Getting through half a textbook in a-month-and-a-half makes me feel all productive. (even though I already technically already studied most of the stuff in that book…) I am slightly grumpy about the fact that this means I just spent another $50 on textbooks. Though that is two whole books, which is pretty good compared to American textbooks.
Apparently Sanrio’s licensing fees are generally too high to allow for the Daiso to sell Hello Kitty merchandise. NOT THAT I’M BUYING ANY OF elongated_tito‘s PRESENTS AT THE 100-YEN STORE OR ANYTHING.
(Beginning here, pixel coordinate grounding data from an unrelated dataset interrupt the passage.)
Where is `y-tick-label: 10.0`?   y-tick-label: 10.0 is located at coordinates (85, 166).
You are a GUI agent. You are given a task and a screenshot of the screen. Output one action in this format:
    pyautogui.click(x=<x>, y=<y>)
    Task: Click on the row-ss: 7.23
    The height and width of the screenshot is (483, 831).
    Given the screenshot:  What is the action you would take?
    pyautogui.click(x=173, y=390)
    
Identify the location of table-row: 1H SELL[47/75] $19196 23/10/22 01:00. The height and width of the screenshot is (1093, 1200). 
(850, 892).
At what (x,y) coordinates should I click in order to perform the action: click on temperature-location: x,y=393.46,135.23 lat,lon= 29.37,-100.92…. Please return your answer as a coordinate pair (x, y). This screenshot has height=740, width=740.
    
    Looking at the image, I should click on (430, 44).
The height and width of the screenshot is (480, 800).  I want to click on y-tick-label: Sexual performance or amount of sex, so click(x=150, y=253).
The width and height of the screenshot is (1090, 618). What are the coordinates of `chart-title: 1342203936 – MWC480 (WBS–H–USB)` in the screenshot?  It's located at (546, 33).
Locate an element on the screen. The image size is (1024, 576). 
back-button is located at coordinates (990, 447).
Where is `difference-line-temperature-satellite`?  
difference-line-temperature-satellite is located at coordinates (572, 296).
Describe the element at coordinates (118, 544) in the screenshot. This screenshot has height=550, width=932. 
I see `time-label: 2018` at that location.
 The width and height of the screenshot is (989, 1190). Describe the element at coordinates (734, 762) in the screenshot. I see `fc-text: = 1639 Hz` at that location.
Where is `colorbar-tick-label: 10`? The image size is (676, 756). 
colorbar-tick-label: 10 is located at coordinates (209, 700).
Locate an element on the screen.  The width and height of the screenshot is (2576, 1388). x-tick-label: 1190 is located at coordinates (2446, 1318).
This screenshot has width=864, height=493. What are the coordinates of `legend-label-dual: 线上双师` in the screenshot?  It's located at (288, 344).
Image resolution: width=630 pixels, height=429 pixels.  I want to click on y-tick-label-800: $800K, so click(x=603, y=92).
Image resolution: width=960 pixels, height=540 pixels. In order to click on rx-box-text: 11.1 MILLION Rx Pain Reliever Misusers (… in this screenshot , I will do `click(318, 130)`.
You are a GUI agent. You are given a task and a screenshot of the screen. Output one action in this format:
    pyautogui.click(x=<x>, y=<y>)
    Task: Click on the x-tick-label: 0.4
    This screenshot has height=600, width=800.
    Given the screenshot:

Yesterday, when I walked out of Zigzag (school-owned restaurant/bar/thing where I buy lunch when I’m too lazy to pack something) with the fried-chicken-and-soy-sauce-and-rice-thing they had that day, a bunch of grade-school kids in their little yellow crossing-the-street-safely helmets were marching through the parking lot. A little boy saw that I was holding a plate, ran over to look, and, said, “Wow!” Then, to make sure that everyone in the vicinity understood his feelings on the subject, he said it again, louder: “Wow!”
He was completely correct. Those people are very good at frying meat.
I wonder if maybe that small Japanese children feel less reticent about observing me and making commentary than they do about the larger, more intimidating-looking-type foreigners. A couple weeks ago in the grocery store, I heard a girl pointing out to her mother that I was “just looking at the tofu.” She was also completely correct – I was, in fact, just looking at the tofu. Possibly for upwards of a minute. I was a little tired.
Today Z-san (Swedish) got very excited about American Christianity: “They have these, these really big churches, that are like stadiums, and there’s a big movie screen in the back, and the preacher gets up in front of the movie screen and is projected so he’s huge, and he says, “…sigh. Oh, Jesus.”"
He then put his hand over his heart and swooned. He was also very pleased by the existence of faith healing.
Remember, Dad – no matter how weird you think Japan is, the rest of the world thinks the US is even weirder.
(Great-Artist-san, who thought I was Catholic because I knew when All Saint’s Day was, got very nervous about this turn of conversation because he thought I would get offended and probably shoot someone with my concealed American Gun. I assured him that I, too, thought American Christians were kind of weird. He also got annoyed with Kuma-san (Swedish) for saying bad stuff about Satanists, and patiently explained the precepts of Satanism to him. For once in my life, I was not the only person in the room defending the Satanists.)
The Japanese say “in the black” (kuroji) and “in the red” (akaji), which mean basically the same things they do in English. However, apparently, in French a person-or-group who is “in the black” is cheating on their income taxes. This caused Heteronormativity-san (Belgian) a good deal of cultural shock when we did an exercise in which a “typical” girl told her “typical” mother that she didn’t care if her husband was poor if he had a sense of humor, and her mother counseled her to marry a man who was kuroji. I imagine that, until I re-explained it to him, Heteronormativity-san for a few moments reconsidered his deeply subtle assault on Japan’s female population.
I am going to Ise on Sunday. I will try not to, you know, pollute it. If I can even pollute Ise. If it’s Japan’s holiest site, do I even really have the necessary power to pollute it? I’m not a very high-level American, I don’t even have a van. Well, I’ll wash my hair Saturday night anyway, just to be careful.